I had already moved beyond simple workflows.
I had:
added loops
introduced evaluation
even implemented planning
At this point, my agent could:
break a goal into steps
execute them in order
refine outputs
It looked intelligent. But then I noticed a limitation.
The Problem with Static Plans
My agent would create a plan like this:
Get trends
Analyze trends
Generate ideas
Refine ideas
And then…
👉 it would follow this plan exactly.
No matter what happened.
Even if:
the trends were weak
the ideas were already good
or the situation changed
The agent still executed every step.
That’s When It Clicked
The problem wasn’t planning.
It was how the plan was being used.
The agent was:
planning once, but not thinking again.
Static Planning vs Dynamic Planning
This is where the real shift happens.
Static Planning
Plan is created once
Steps are executed blindly
No adjustment during execution
This is still better than workflows, but limited.
Dynamic Planning
Plan is continuously updated
Agent rethinks after each step
Execution adapts based on results
Now the system doesn’t just follow a plan.
👉 It evolves the plan
Let’s Make This Concrete
Take the same Trend Intelligence system.
Static Planning Version
Plan:
Get trends
Generate ideas
Refine ideas
Execution:
Always runs all steps
No flexibility
Dynamic Planning Version
Step 1: Get trends
→ Agent evaluates: “These trends are weak”
👉 Adjust plan:
Fetch better trends
Or change angle
Step 2: Generate ideas
→ Agent evaluates: “These ideas are strong”
👉 Adjust plan:
Skip refinement
Finish early
Now the agent is not just executing.
👉 It’s adapting
The Real Loop
This is what changes internally:
Goal
Plan
Execute
Evaluate
Adjust Plan
Repeat
Why This Matters
Because real-world problems are not clean.
They are:
unpredictable
incomplete
constantly changing
A fixed plan works only when the world behaves as expected.

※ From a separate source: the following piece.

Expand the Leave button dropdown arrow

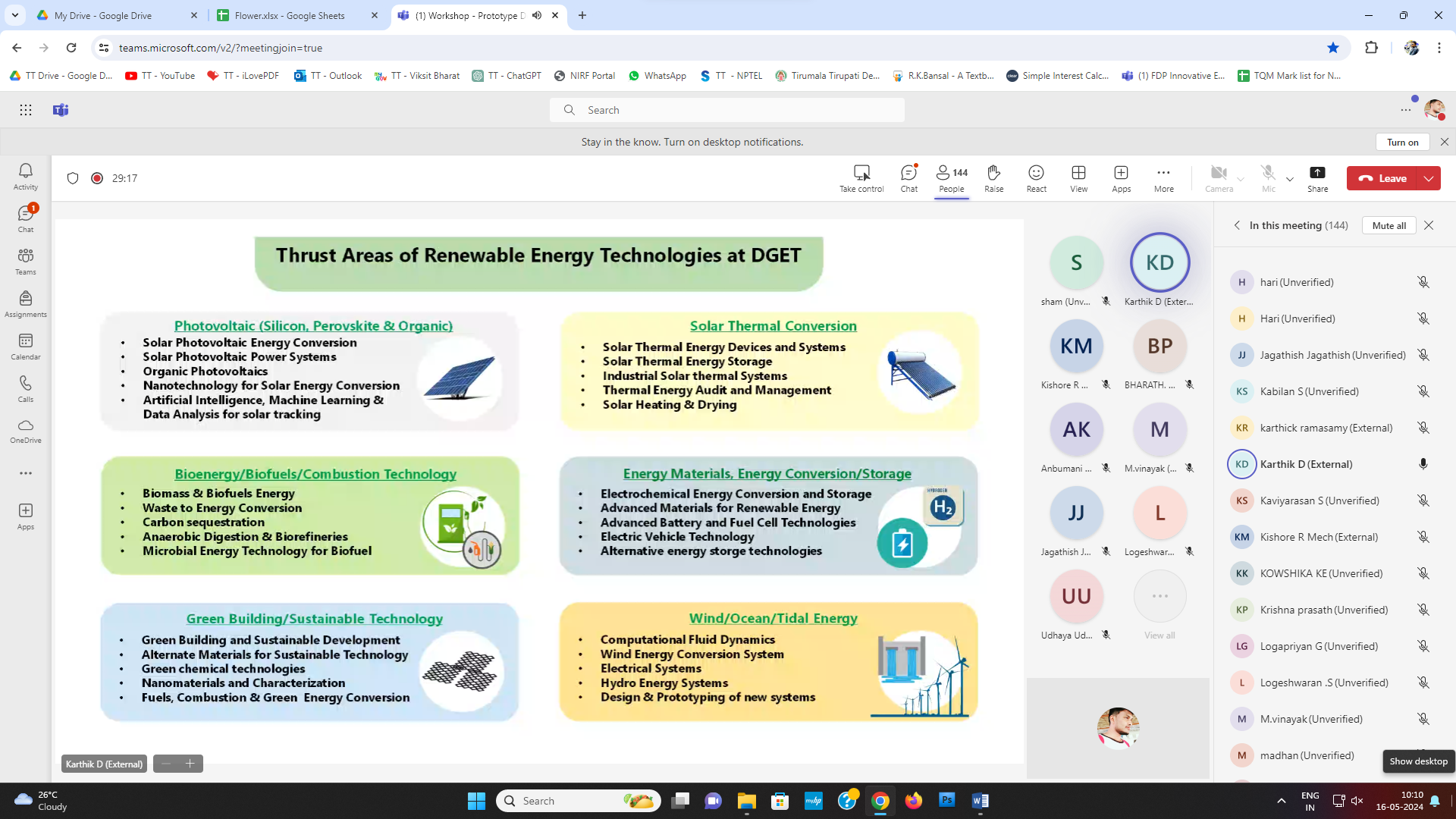(1429, 178)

Dynamic planning works when it doesn’t.
The Hidden Power
This is where agents start to feel different.
Not because they use tools.
Not because they call APIs.
But because:
They can change their approach while solving the problem.
But There’s a Catch
Dynamic planning is powerful.
But it’s also dangerous if left uncontrolled.
It can lead to:
infinite loops
unnecessary steps
higher costs
unpredictable behavior
What Real Systems Do
In practice, systems don’t use “fully autonomous” agents.
They use:
👉 Controlled dynamic planning
This includes:
limiting number of steps
restricting allowed actions
defining evaluation criteria
adding stop conditions
A Simple Way to Think About It
Static planning is like:
Following a route exactly as given
Dynamic planning is like:
Rerouting when traffic changes
When Should You Use It?
Dynamic planning makes sense when:
the problem is open-ended
the input is uncertain
multiple strategies are possible
You should avoid it when:
the steps are predictable
the flow is simple
the outcome is clearly defined
The Real Insight
Up to this point, we’ve seen a progression:
Workflow → fixed execution
Loop → iterative improvement
Planning → structured thinking
Dynamic Planning → adaptive thinking
One Simple Takeaway
Static agents execute plans.
Dynamic agents adapt plans.
And once you understand this, you stop thinking of agents as tools.
You start seeing them as systems that can change how they think while solving a problem.